Returning to his hometown of Carvel after several years' absence, Andrew "Andy" Hardy (Mickey Rooney), now a high-flying West Coast lawyer, reminiscences about his past (with flashbacks to his earlier filmed exploits alongside Judy Garland and Esther Williams et al.) and reconnects with his mother, aunt, sister (returning co-stars Fay Holden, Sara Haden and Cecilia Parker respectively) and nephew Jimmy (Johnny Weissmuller, Jr.) as he attempts to convince the skeptical townsfolk to let his company build a factory there.
When his plan to buy land from his old friend Beezy (now played by Rooney's TV co-star Joey Forman) runs into difficulty, Andy brings his wife, Jane, (Patricia Breslin) and two children, Andy Jr. (played by Rooney's real-life son Teddy) and Cricket, to bolster his resolve, and to help him live up to the lessons instilled in him by his late father.
While all seems lost, the closing moments re-position the resurrected series for a new set of Andy Hardy movies, but these never materialized.
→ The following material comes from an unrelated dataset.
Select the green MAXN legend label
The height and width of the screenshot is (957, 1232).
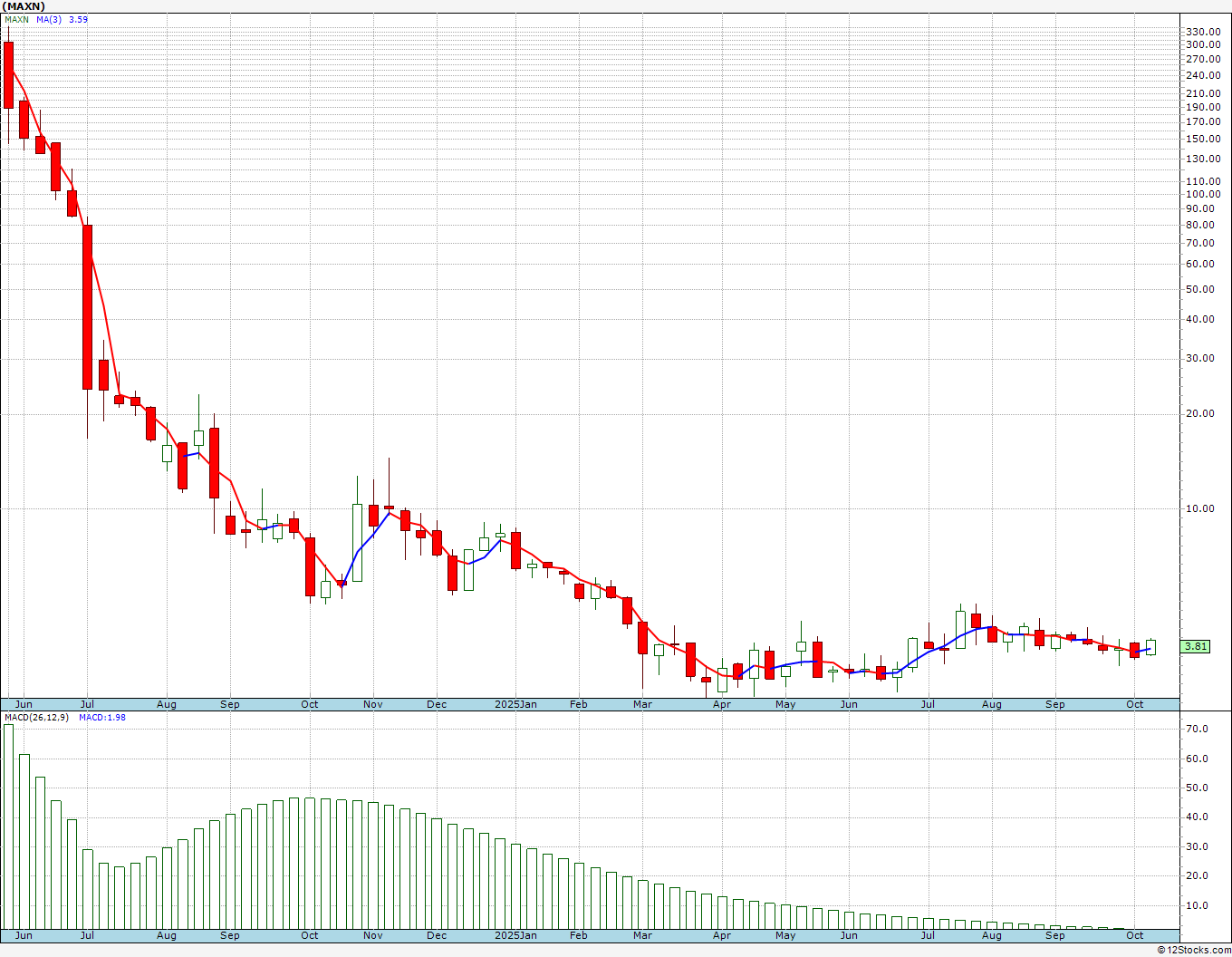[x=15, y=19]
Songwriter Robert Donley and journalist Edward Hushting wrote an original Andy Hardy synopsis on "spec" and brought it to Rooney's agent, Red Doff. He showed it to Rooney, who was enthusiastic, and they pitched the project to MGM as a co-production with Rooney's own company, Fryman Enterprises. The studio, then under the control of Joseph Vogel agreed to make the film.
"We feel it's time for another Hardy picture," said Doff. "Time for a good, warm, wholesome family comedy - no violence, no monsters, no sex! There are millions who have seen and loved the Hardys - and who would like to see them again. And there are millions who never saw them on the big screen but who are being presold by seeing them on TV. People like things nostalgic. We believe they'll be curious to see a re-creation of what they loved 15 and 20 years ago."